Badan Energi Internasional (IEA) pada hari Rabu (12/10) memperingatkan keputusan kelompok produsen minyak OPEC+ untuk memangkas produksi telah mendorong kenaikan harga dan dapat memicu ekonomi global ke jurang resesi.

"Kemerosotan ekonomi yang tak henti-hentinya dan harga yang lebih tinggi yang dipicu oleh rencana OPEC+ untuk memangkas pasokan memperlambat permintaan minyak dunia," ujar IEA, yang mencakup Amerika Serikat dan negara-negara konsumen utama lainnya.

Badan yang berbasis di Prancis itu menuturkan pengendalian produksi minyak OPEC+ di tengah inflasi hanya akan membawa ekonomi global ke level yang sangat rendah.

"Dengan tekanan inflasi yang tak henti-hentinya dan kenaikan suku bunga, harga minyak yang lebih tinggi dapat membuktikan titik kritis bagi ekonomi global yang sudah di ambang resesi," tambahnya dalam laporan minyak bulanannya.

Peringatan IEA tersebut menyoroti keretakan dengan Arab Saudi, pengekspor minyak utama dunia dan pemimpin de facto OPEC.

OPEC+ pada pekan lalu mengumumkan akan memangkas produksi harian sebesar 2 juta barel yang disebutnya demi mengimbangi ketidakpastian ekonomi dan pasar minyak global.
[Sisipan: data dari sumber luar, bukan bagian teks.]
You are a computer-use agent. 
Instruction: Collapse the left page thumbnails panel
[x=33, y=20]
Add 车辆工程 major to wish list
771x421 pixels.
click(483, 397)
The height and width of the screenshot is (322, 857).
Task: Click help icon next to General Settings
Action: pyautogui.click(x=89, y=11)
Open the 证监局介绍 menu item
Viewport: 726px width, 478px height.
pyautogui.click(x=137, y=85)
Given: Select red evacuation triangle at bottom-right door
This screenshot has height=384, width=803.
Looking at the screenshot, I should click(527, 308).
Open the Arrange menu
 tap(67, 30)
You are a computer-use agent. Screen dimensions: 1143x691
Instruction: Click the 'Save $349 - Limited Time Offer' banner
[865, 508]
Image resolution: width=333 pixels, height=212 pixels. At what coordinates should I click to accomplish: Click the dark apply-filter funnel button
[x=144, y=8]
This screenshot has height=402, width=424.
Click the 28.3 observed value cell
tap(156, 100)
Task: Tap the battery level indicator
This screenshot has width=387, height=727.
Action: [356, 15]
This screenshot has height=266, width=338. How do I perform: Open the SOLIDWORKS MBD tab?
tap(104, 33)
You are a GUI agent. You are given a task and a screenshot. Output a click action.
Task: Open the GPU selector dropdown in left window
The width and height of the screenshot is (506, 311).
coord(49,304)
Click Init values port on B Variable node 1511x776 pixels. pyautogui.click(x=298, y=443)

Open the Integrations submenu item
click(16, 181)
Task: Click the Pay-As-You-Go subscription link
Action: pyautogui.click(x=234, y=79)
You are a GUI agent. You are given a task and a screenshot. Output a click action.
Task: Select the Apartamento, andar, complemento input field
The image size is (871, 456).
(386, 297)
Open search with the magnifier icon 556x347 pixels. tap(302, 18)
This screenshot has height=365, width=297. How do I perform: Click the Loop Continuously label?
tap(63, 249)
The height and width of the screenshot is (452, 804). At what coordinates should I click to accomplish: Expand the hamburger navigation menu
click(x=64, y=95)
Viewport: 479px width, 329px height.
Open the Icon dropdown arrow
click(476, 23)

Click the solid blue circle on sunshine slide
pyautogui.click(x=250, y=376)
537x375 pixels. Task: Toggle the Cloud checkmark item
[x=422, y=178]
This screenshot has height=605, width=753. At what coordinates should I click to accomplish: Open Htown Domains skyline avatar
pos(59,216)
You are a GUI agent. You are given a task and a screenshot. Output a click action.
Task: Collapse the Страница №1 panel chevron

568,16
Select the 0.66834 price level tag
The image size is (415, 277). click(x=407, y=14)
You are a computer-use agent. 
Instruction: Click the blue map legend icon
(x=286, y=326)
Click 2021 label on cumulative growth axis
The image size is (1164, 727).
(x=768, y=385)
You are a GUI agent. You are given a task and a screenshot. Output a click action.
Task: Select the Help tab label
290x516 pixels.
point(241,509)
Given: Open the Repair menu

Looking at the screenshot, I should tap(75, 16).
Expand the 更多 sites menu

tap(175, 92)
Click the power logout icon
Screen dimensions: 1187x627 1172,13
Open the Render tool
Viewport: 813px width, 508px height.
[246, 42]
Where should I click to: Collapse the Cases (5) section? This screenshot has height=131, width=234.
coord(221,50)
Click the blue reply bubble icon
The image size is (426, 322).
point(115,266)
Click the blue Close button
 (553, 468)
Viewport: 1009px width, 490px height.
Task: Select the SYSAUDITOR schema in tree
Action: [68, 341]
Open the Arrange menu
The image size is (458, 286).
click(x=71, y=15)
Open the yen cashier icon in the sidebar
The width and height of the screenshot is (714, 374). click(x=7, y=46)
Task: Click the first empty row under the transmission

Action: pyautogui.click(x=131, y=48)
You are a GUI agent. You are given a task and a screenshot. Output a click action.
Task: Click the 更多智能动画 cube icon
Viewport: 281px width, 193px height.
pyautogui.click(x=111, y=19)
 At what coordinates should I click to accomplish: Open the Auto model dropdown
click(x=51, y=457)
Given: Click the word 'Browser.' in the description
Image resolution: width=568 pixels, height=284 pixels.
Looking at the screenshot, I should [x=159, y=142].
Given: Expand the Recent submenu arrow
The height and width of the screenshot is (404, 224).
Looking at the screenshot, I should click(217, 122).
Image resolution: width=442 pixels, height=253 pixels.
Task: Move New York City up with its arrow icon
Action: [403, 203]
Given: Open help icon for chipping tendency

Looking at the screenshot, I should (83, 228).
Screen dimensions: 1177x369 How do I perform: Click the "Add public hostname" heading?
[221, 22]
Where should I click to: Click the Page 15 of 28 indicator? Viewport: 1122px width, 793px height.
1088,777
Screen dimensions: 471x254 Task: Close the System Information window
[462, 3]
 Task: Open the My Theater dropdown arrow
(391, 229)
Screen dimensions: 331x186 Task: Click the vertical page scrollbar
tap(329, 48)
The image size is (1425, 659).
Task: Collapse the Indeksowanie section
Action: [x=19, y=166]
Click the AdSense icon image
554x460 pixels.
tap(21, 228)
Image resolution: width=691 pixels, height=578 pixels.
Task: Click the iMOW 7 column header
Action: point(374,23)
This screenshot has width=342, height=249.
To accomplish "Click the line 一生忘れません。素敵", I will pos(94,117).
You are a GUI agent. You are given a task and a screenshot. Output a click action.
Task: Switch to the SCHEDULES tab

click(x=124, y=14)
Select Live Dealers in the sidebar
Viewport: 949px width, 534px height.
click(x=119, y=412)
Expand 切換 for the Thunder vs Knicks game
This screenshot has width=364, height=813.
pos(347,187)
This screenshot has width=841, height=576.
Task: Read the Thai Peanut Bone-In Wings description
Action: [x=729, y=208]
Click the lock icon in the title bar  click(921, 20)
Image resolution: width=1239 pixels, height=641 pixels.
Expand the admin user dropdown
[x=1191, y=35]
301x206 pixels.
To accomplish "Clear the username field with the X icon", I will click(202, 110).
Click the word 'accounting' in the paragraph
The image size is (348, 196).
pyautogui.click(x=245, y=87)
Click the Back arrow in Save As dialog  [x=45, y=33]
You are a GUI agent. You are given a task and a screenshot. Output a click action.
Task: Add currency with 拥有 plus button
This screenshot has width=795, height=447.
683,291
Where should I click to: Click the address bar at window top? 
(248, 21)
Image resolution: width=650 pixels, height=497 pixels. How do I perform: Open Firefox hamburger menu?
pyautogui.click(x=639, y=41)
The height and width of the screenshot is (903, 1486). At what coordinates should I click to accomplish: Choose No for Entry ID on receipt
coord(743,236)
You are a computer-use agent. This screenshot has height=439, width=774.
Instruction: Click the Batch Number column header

Angka itu menjadi pemangkasan terbesar aliansi dari Organisasi Negara Pengekspor Minyak (OPEC) dan sekutu yang dipimpin oleh Rusia itu sejak 2020, sekaligus berpotensi menerbangkan harga minyak dunia.

Sekretaris Jenderal OPEC Haitham Al Ghais membela keputusan OPEC+, dengan mengatakan bahwa aliansi itu berusaha untuk memberikan keamanan dan stabilitas ke pasar energi.

Tak butuh waktu lama, Presiden Amerika Serikat (AS) Joe Biden pada hari Selasa (11/10) berjanji memberikan konsekuensi kepada untuk Arab Saudi setelah pengumuman 'merugikan' OPEC+.

Pernyataan Biden muncul sehari setelah Senator Demokrat Bob Menendez, ketua Komite Hubungan Luar Negeri Senat, mengatakan AS harus segera membekukan semua kerja sama dengan Arab Saudi, termasuk penjualan senjata kepada kerajaan.

Walau begitu, Biden tidak membahas opsi apa yang dia pertimbangkan. Sekretaris pers Gedung Putih Karine Jean-Pierre mengatakan tinjauan kebijakan akan dilakukan tetapi tidak memberikan batas waktu untuk tindakan atau informasi tentang siapa yang akan memimpin evaluasi ulang.

"Amerika Serikat akan mengawasi situasi dengan cermat selama beberapa minggu dan bulan mendatang," katanya seperti dikutip dari Reuters.